The question is exemplified in Vermont, which has gotten some negative attention in the region because of its renewable energy crediting program.

Critics have said the program essentially allows renewable generators to get credit for their work in Vermont and then sell renewable energy credits to surrounding states that have renewable portfolio standards, which require utilities to get a certain amount of power from green sources. Vermont is the only state in New England that does not have a renewable portfolio standard, making it a weak link. Connecticut has even banned the purchase of Vermont credits that are used to meet Vermont’s target, and NextEra Energy said last month that it would no longer accept the double-counted renewable power.

“I don’t know that it’s proven, but it’s possible that some of the energy that’s being used to satisfy the Vermont renewable goals is also being counted toward another state’s renewable energy requirements,” said Paul Belval, an attorney for Day Pitney, a Hartford firm that represents the New England Power Pool, a voluntary market association.

With all the renewable energy credit trading, it’s been difficult to track how much that might be happening and to paint a clear picture of Vermont’s power consumption.  And that’s brought on pressure from other states that feel Vermont isn’t being fair.

“The other states in New England have been pretty diligent in these renewable portfolio standards in showing what the profile of energy use in their state looks like,” Belval said.



Even without an EPA target, Vermont’s emissions will have to go down because of Vermont’s involvement in the Regional Greenhouse Gas Initiative, which requires a certain level of reductions.

And Belval says it’s not fair to assume that natural gas will fill most of that void left by the outgoing nuclear power. Much of it could come from Canadian hydropower or even biomass, he said.
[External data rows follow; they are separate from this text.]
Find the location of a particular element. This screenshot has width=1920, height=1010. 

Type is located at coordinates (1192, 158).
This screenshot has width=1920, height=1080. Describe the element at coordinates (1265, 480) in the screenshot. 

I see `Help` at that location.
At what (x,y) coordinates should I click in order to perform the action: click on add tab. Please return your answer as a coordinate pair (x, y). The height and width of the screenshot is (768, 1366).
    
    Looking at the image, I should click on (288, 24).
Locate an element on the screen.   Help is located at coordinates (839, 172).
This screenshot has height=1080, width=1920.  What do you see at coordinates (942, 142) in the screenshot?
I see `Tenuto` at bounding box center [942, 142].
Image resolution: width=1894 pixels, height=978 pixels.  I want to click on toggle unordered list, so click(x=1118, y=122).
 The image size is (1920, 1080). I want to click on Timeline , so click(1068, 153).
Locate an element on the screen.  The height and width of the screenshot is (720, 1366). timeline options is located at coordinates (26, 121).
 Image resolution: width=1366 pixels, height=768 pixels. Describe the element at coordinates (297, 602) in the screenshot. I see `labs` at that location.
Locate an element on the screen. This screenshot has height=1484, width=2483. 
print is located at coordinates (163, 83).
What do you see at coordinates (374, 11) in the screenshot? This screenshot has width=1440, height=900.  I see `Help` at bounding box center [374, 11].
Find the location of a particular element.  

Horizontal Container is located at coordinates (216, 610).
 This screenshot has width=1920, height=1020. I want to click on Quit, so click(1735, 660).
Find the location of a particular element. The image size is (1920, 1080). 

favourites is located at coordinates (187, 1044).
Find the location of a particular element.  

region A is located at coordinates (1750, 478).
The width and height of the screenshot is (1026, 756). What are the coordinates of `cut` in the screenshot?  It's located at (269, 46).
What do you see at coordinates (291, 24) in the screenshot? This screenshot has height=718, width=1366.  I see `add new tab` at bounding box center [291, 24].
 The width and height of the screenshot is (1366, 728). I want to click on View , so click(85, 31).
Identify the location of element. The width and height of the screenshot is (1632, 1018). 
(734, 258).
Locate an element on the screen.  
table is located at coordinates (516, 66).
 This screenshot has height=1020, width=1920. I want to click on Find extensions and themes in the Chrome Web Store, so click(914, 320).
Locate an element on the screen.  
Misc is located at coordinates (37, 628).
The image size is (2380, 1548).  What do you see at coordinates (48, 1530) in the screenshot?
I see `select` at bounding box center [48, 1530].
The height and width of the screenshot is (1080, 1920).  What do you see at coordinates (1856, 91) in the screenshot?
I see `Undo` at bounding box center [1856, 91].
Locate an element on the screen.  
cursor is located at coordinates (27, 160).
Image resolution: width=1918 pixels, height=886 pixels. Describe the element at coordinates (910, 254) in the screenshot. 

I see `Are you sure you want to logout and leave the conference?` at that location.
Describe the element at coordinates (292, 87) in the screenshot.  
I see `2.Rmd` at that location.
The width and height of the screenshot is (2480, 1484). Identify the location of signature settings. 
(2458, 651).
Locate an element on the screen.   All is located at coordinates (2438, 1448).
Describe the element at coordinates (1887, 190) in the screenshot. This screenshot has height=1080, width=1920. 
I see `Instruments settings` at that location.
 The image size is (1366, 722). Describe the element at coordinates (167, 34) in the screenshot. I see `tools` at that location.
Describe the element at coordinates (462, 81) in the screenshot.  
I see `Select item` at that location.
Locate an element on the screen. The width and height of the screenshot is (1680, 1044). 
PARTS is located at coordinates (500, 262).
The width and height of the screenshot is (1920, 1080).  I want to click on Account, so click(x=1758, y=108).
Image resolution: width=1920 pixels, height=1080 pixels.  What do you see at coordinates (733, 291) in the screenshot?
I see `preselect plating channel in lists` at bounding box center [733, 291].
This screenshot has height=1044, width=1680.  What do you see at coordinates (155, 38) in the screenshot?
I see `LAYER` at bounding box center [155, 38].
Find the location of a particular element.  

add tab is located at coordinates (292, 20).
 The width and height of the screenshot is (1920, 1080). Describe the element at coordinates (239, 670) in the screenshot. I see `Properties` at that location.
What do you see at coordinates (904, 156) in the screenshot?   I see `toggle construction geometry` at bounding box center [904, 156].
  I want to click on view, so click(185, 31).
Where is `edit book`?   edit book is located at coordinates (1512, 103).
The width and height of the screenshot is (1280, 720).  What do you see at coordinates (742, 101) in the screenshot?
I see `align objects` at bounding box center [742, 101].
If the share of fossil fuels consumed does increase, Vermont is the least populated state so the impact wouldn’t be huge.

Many expect Vermont to continue down its current path as a “leader in energy efficiency,” Macedonia said, even if the carbon rules aren’t the driving force. She adds that the regulations could push states to work together even more, and RGGI is a good starting place for those efforts.

“The power market is very connected and what happens in one state will really influence another,” Macedonia said.

That seems to be the state government’s response too. Johnson said Vermont didn’t have much of a reaction when it found out it wouldn’t be part of the EPA’s rule because its generation footprint is small and any change likely wouldn’t be a big lift. Still, Vermont is too immersed in the region to not feel some effects.

“We’re right in the middle of it even though we don’t have an actual target ourselves,” Johnson said. “We certainly believe here that our efforts around energy efficiency need to continue and that we will focus on the consumption side and ensure that emissions we have now, as small as they are, go down.”